12th President of Bowdoin College
- In office 1981–1990
- Preceded by: Willard F. Enteman
- Succeeded by: Robert H. Edwards

Personal details
- Born: September 13, 1922 Newport, Rhode Island
- Died: August 28, 2011 (aged 88) Brunswick, Maine
- Alma mater: Wesleyan University Harvard University

= A. LeRoy Greason =

American academic administrator

Arthur LeRoy Greason, Jr. (born September 13, 1922 - August 28, 2011) was the twelfth president of Bowdoin College in Brunswick, Maine, serving from 1981 to 1990.

==Early life and career==
A native of Newport, Rhode Island, Greason graduated from Wesleyan University in 1944 as both a member of Phi Beta Kappa and the president of Wesleyan's student government. He subsequently attended Harvard University to earn his master's and doctorate degrees, and taught at both Wesleyan and Harvard.

Greason began his Bowdoin career in 1952 as an instructor in English, becoming a full professor in 1966 with a specialty in 18th-century English literature. Greason served as both dean of students and dean of the college before stepping down in 1975 to return to full-time teaching. Nevertheless, five years later, following the departure of President Willard F. Enteman, Greason was asked to serve as acting president. In the fall of 1981, he became the third faculty member at Bowdoin to become President of the College.

==Bowdoin College presidency==
During Greason's presidency, the college expanded its full-time teaching faculty from 100 to 125 and launched and successfully completed a $56 million capital campaign, the Campaign for Bowdoin. Additionally, the college constructed the Farley Field House, the Bowdoin College Swimming Pool, and the Campus Mall, which transformed the cross-campus access road into a pedestrian-friendly mall with an open-air stage, in response to concerns about through-traffic and parking hazards along that route.
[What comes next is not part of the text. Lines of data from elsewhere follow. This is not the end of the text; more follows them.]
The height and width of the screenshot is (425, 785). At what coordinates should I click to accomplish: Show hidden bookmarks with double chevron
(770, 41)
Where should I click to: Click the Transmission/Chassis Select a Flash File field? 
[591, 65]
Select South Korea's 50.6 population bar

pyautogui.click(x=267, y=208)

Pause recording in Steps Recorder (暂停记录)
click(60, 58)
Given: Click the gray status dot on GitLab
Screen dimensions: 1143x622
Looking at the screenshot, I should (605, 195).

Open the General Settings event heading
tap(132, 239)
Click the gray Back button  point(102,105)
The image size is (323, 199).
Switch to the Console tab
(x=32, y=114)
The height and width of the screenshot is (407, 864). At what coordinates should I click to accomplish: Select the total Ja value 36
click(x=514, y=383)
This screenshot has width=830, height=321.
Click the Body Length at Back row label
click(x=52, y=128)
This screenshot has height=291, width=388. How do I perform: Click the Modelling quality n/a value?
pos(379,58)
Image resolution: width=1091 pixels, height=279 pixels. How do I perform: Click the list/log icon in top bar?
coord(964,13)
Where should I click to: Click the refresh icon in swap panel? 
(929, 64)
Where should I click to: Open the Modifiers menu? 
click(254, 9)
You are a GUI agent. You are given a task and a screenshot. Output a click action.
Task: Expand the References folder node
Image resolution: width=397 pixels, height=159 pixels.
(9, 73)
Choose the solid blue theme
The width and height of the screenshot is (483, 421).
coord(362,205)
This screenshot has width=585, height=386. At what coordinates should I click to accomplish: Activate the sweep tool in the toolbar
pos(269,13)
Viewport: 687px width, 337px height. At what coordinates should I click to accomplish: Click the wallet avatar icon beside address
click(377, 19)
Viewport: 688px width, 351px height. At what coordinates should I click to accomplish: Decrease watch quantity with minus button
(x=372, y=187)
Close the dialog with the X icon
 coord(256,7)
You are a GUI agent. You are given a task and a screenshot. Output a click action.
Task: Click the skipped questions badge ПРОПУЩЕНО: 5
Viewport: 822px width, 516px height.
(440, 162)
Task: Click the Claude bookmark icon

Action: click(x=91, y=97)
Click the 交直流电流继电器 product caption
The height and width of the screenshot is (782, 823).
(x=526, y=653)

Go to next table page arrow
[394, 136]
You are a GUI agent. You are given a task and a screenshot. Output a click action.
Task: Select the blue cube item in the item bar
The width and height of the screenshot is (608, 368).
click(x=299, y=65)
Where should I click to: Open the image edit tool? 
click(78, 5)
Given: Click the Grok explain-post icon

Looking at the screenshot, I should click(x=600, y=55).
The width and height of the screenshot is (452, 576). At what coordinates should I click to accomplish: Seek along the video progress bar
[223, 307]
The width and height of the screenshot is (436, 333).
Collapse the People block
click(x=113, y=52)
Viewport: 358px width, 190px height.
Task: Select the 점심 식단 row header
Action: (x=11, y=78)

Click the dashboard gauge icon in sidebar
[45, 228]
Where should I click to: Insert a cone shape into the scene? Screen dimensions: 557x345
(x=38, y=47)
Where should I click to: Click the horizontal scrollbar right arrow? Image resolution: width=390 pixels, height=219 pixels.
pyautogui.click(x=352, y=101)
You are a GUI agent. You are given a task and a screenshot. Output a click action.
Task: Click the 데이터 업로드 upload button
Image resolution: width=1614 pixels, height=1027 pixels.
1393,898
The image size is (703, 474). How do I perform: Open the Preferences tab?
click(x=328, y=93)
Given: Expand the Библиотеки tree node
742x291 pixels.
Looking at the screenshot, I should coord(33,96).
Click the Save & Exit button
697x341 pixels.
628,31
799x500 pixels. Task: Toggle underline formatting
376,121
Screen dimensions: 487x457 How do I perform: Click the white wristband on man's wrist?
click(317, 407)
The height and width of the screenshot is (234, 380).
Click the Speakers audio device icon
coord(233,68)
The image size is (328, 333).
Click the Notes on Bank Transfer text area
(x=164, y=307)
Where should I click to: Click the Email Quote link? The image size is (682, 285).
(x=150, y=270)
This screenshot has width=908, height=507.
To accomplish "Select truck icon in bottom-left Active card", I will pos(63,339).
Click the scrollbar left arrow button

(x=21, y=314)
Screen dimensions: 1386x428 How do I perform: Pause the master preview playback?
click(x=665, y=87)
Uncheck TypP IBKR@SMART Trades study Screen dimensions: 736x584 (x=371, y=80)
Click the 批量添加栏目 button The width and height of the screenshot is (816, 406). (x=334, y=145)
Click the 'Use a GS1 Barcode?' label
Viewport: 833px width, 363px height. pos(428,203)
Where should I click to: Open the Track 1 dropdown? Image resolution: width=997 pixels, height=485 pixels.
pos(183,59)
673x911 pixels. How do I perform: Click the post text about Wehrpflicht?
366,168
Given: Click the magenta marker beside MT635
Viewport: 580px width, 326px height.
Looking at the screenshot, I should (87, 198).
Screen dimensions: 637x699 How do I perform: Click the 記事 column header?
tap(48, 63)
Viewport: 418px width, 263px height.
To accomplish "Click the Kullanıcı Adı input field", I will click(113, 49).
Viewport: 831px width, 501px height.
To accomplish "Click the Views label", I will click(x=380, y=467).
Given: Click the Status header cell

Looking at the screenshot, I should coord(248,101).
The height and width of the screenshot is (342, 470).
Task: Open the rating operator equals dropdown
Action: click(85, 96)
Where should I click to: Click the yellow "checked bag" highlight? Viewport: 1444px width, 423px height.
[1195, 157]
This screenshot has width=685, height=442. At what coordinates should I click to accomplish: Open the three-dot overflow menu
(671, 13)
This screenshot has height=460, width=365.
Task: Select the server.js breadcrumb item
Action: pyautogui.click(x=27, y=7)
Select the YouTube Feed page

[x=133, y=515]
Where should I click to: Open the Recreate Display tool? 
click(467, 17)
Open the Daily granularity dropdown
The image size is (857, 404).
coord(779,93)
Construction on the Hatch Science Library also began.

Greason's curricular achievements included reinstating the course distribution requirements Bowdoin had abolished in 1970, establishing its Department of Computer Science, and instituting its Arctic Studies, Asian Studies and Women's Studies programs. In 1987, Greason asked a special panel to decide whether fraternities should be abolished at Bowdoin. His successor, Robert Hazard Edwards, ultimately effected that change.

==Honors==
Greason received honorary degrees from his alma mater, Wesleyan University, and from Bates College, Colby College, the University of New England, and the University of Maine at Presque Isle. After retiring from Bowdoin's presidency in 1990, the college "awarded him a Doctor of Humane Letters."

==Remembrance==
Following Greason's death at age 88, Bowdoin College President Barry Mills remembered him as follows on Bowdoin's website: “During his 10-year presidency, he expanded and strengthened academic offerings, increased the size and diversity of the faculty, and established strong ties between the college, alumni and the community... His greatest gift was his ability to find common ground among disparate people and to inspire them to work together. Bowdoin is a stronger, more humane place because of his service.”

The Bowdoin College Swimming Pool was renamed the LeRoy Greason Pool in his memory. The pool has hosted NESCAC and NCAA Championship events, and Olympic swimmers have trained along its sixteen 25-yard deep-water lanes.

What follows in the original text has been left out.